BEGIN Input records

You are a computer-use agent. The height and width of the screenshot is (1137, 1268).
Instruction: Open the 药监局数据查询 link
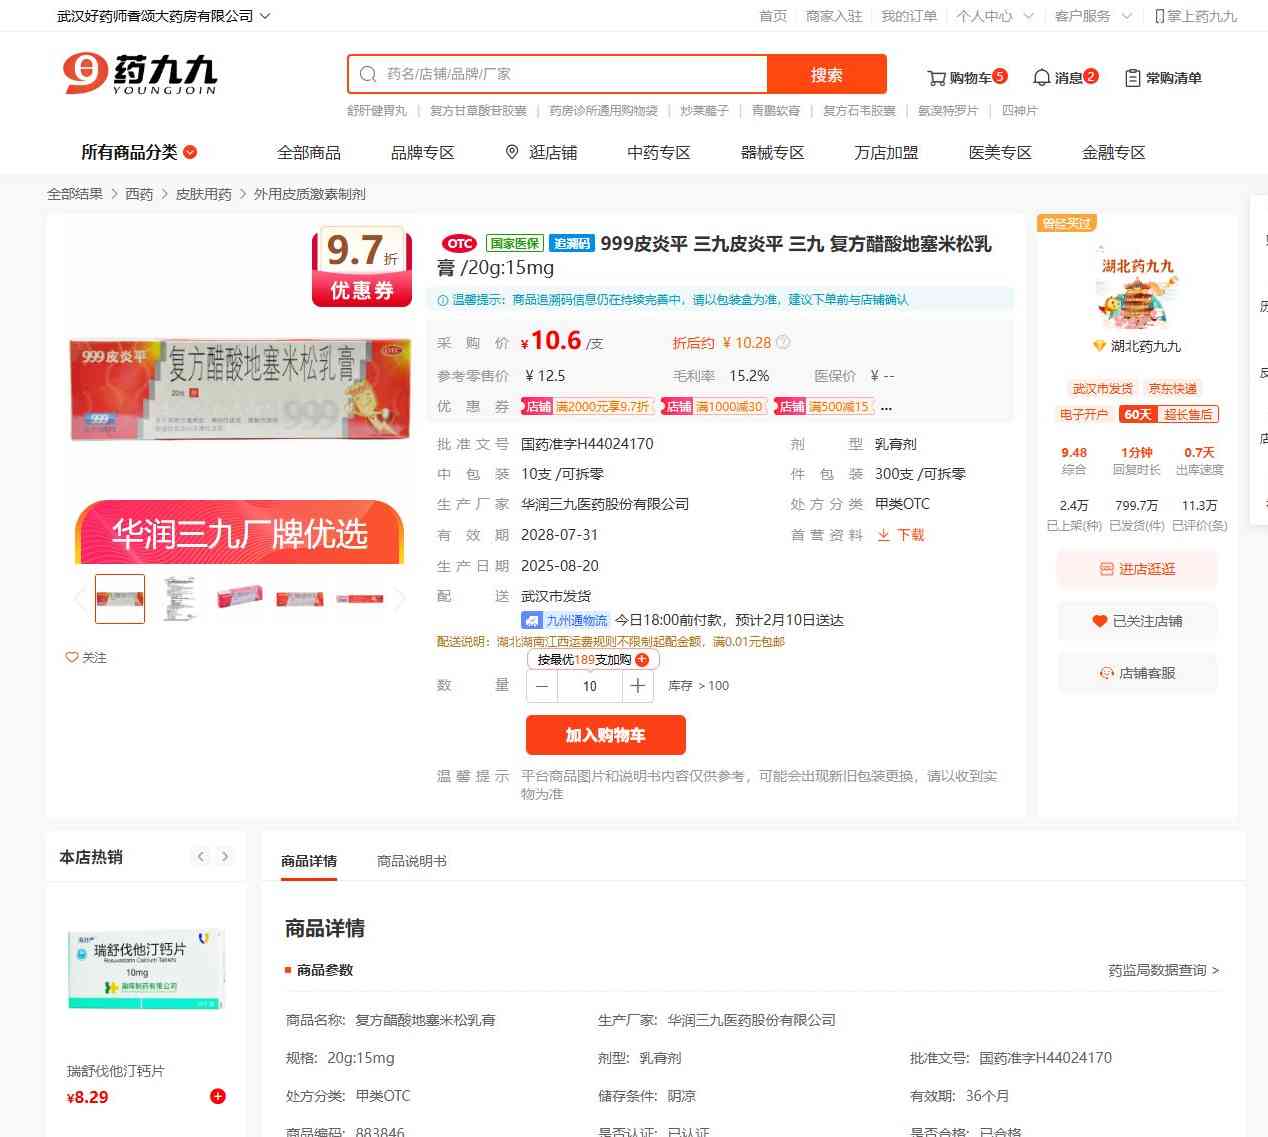(x=1163, y=970)
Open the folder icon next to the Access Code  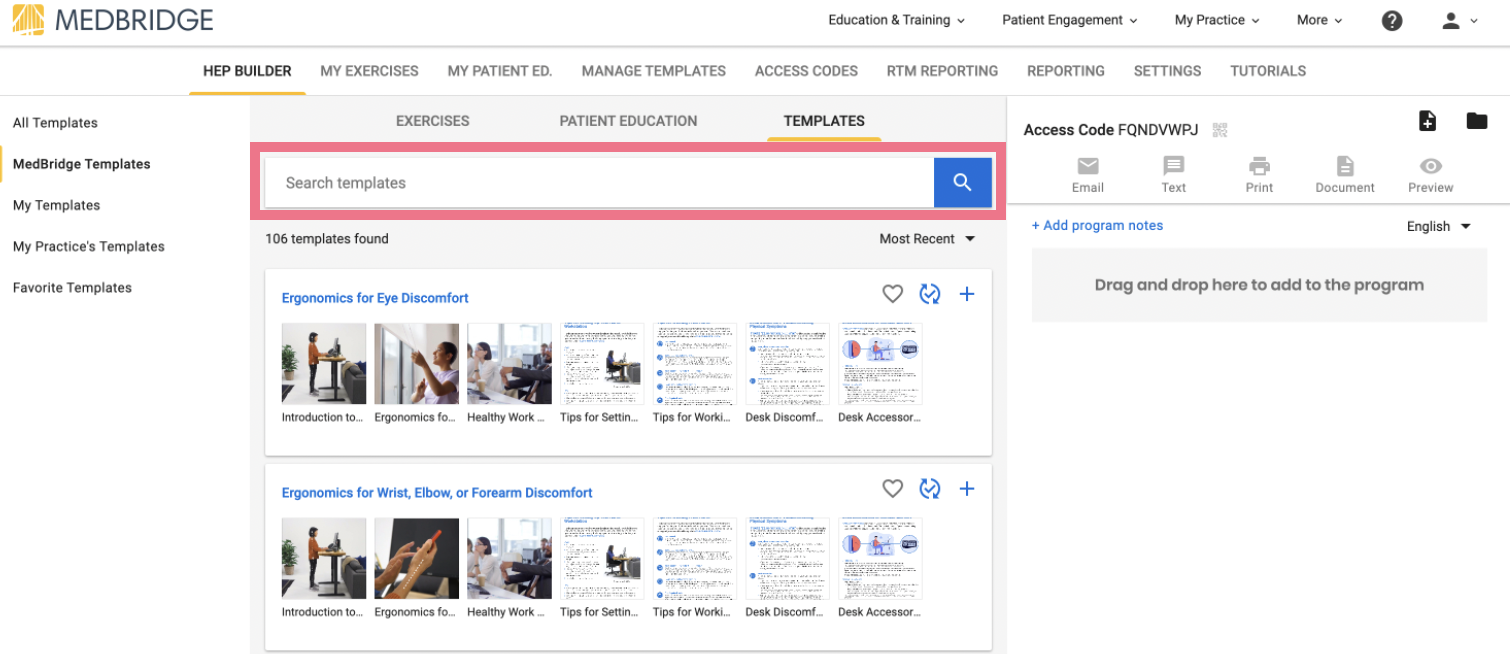(x=1477, y=121)
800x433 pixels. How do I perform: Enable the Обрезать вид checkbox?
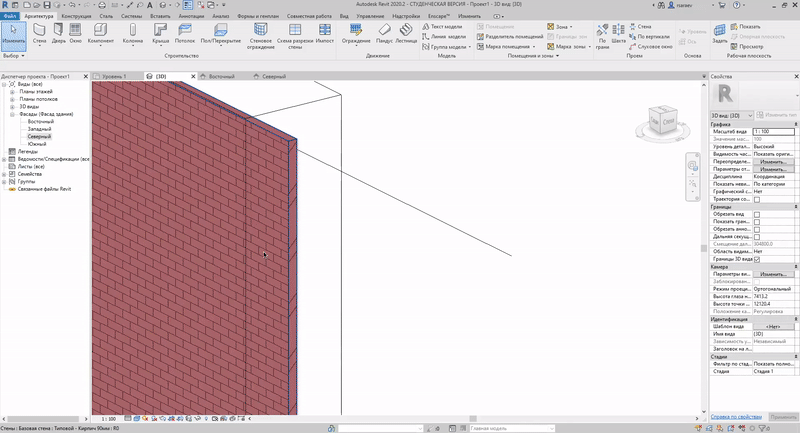point(756,215)
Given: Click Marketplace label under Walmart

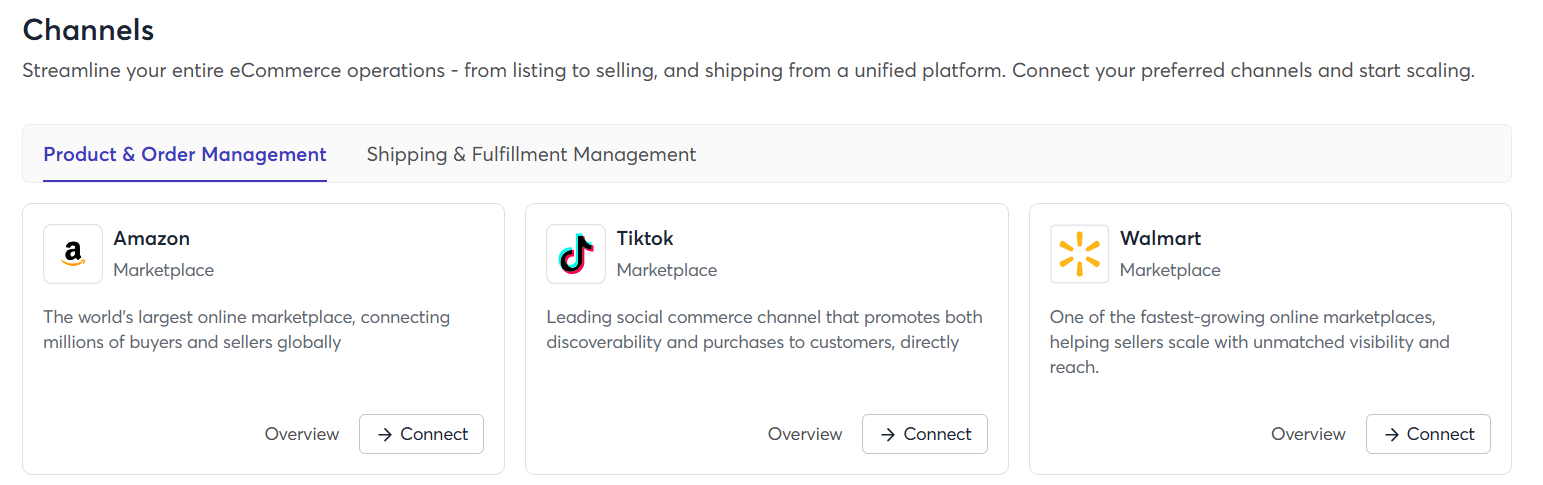Looking at the screenshot, I should (x=1170, y=270).
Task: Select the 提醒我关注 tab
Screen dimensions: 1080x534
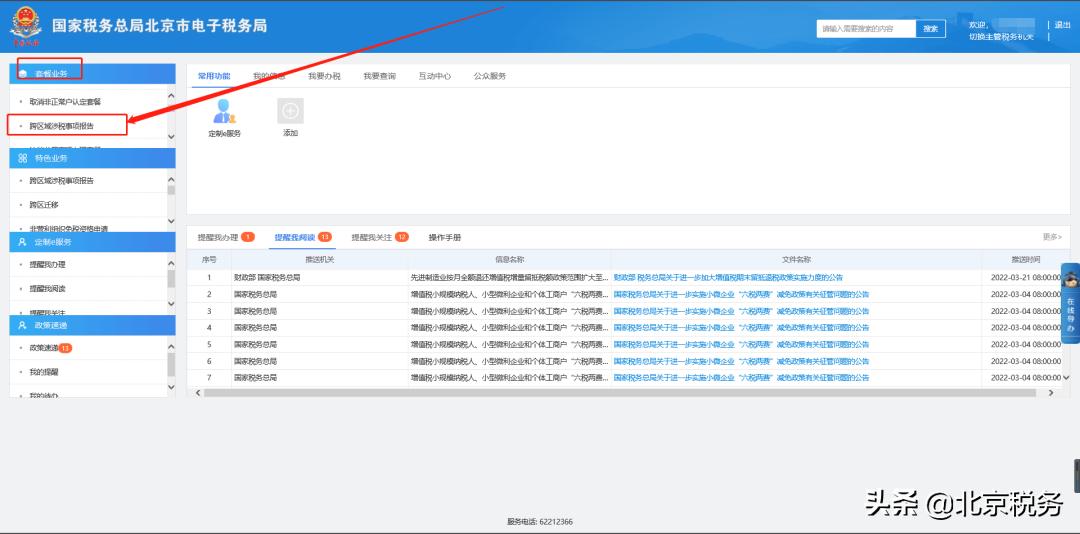Action: 372,238
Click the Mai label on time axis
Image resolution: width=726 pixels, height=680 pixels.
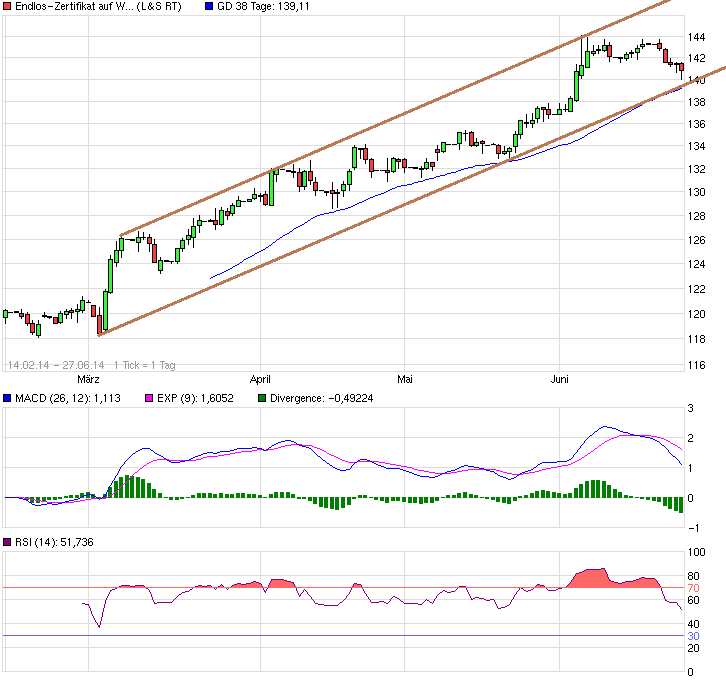point(405,380)
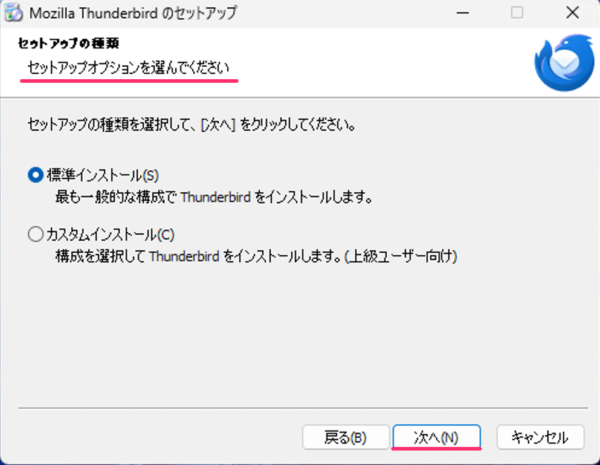Image resolution: width=600 pixels, height=465 pixels.
Task: Click the greyed-out maximize window button
Action: (x=517, y=13)
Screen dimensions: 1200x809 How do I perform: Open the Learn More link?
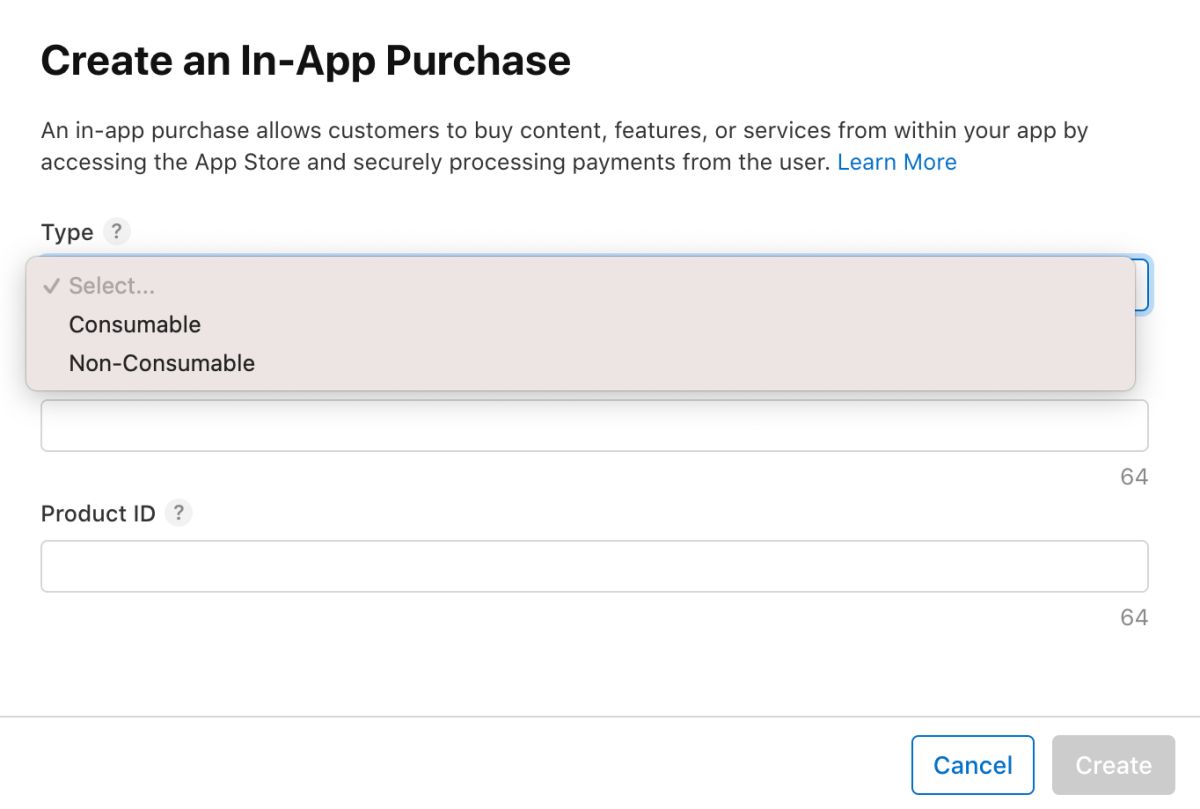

END Input records

What needs to be done
Only what runs from the line holding "Click the Mai label on time axis" through the end of the entries above is to be given again, exactly, with every picture omitted.

Exercise response
Click the Mai label on time axis
Image resolution: width=726 pixels, height=680 pixels.
point(405,380)
Image resolution: width=600 pixels, height=465 pixels.
Task: Click the greyed-out maximize window button
Action: (x=517, y=13)
Screen dimensions: 1200x809 How do I perform: Open the Learn More link?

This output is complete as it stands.